The story opens in Venice in the late fifteenth century at a birthday party for the fifteen year old Victoria. That night Count Ardolpho comes to visit, and indeed stays as a guest. Victoria's parents are deeply in love and they have accomodated and spoilt their children to excess. Ardolpho gets his kicks out of destroying families and thus sets about seducing Victoria's mother. He succeeds and after Victoria's brother has left and her father has been killed the story enters its main path.
The story mainly takes place around Victoria and her adventures of captivity, escape, infatuation and lust. Zofloya the title character himself does not appear until halfway through the tale, and is the servant of Victoria's brother-in-law. With Zofloya, Victoria is drawn deeper down the path of criminality and vice; indeed if you have ever read
The Monk (Oxford World's Classics) you will easily work out who Zofloya is.

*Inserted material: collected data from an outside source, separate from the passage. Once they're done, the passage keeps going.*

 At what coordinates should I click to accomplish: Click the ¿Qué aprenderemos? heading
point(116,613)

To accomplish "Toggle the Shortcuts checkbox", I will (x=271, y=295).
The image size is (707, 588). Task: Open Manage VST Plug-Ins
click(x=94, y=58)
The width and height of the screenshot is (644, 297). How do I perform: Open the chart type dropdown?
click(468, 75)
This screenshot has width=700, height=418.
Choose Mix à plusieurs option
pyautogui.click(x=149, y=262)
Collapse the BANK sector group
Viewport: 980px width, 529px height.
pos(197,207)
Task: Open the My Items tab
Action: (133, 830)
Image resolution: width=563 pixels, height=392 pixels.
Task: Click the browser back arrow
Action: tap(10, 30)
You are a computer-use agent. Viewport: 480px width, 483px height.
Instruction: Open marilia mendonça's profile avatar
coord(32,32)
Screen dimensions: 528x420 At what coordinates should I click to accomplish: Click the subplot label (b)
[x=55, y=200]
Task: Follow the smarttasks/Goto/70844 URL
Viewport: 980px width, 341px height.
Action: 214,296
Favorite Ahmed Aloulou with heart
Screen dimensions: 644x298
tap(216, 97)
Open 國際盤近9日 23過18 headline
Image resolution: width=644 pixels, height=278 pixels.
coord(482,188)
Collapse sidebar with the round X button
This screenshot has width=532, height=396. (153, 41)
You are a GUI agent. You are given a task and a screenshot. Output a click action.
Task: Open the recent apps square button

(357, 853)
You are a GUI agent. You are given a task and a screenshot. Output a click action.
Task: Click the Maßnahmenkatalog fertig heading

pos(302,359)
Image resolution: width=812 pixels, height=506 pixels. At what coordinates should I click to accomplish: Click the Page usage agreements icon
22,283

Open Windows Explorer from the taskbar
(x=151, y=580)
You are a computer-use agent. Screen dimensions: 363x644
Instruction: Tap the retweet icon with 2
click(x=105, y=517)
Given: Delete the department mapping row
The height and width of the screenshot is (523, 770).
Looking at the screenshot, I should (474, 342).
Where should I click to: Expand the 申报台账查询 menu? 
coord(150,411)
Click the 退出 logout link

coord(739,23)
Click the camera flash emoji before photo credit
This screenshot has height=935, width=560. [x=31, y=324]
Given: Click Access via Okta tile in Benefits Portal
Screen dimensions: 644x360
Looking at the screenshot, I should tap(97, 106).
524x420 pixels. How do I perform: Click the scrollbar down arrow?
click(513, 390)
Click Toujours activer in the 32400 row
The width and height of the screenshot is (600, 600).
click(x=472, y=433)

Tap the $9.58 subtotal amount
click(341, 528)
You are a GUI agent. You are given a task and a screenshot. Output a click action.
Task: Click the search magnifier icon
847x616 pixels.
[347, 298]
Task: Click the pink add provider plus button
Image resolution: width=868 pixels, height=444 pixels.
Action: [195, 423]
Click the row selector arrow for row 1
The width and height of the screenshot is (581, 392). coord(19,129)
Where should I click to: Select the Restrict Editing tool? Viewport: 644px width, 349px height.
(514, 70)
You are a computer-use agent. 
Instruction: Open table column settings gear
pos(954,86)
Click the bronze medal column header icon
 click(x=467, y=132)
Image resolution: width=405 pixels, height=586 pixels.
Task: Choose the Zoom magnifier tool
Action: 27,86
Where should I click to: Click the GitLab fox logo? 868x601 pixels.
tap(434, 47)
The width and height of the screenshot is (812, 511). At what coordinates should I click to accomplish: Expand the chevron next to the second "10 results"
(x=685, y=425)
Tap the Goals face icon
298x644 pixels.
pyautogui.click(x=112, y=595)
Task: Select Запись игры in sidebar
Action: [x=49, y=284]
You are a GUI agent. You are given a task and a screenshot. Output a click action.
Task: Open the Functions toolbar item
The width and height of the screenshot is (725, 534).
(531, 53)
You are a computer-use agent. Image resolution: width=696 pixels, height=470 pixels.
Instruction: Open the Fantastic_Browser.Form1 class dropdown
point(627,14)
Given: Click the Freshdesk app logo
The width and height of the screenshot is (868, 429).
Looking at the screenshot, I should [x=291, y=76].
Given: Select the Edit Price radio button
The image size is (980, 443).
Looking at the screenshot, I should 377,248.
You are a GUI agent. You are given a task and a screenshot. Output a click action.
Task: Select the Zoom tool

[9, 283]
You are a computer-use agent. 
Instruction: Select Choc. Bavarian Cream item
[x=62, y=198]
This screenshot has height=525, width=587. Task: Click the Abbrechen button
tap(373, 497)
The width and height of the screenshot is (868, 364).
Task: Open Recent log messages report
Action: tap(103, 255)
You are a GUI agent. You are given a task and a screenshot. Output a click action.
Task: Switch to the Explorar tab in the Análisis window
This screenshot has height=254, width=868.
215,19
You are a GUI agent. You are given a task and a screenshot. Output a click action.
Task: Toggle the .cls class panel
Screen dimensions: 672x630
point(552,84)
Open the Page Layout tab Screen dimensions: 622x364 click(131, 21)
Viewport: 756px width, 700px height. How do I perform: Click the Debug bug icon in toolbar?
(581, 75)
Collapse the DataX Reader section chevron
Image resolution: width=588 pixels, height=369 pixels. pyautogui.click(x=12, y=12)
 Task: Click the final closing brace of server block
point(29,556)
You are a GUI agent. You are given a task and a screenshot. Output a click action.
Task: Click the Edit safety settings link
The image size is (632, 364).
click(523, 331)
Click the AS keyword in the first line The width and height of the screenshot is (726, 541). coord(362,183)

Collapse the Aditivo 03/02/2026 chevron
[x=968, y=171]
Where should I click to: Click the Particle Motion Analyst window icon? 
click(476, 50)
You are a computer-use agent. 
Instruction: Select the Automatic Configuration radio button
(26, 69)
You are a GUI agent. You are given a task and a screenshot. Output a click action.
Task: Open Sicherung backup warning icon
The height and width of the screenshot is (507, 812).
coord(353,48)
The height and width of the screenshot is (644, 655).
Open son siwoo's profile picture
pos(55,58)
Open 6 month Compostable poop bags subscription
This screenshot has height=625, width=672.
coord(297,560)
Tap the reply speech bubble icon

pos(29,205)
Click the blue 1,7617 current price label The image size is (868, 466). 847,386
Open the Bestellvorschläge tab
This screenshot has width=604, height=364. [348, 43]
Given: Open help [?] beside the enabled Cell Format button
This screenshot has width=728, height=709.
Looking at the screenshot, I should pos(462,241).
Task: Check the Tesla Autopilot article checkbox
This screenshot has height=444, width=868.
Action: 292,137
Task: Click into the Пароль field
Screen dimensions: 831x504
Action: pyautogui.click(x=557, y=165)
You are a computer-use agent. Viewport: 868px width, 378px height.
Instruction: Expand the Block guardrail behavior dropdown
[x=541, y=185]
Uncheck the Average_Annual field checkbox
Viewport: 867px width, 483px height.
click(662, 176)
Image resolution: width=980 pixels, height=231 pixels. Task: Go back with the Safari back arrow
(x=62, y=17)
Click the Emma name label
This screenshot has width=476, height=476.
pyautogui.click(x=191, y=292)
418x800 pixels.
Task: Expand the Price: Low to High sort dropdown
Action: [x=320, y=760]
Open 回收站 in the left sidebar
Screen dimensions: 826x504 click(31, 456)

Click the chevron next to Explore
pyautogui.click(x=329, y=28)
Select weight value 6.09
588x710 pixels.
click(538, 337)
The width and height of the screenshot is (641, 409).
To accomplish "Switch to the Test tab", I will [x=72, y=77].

This book in some ways reads more like a Jacobean play than others of the genre. On its first publication it caused a minor scandal, as women surely weren't supposed to write about some things. Indeed, Charlotte Dacre was ahead of her time writing about strong women with sexual urgings, this had always been the domain of male authors in mainly erotic fiction. This book is really good and frenetically paced, but the main question has to be, has she out-camped Matthew Lewis?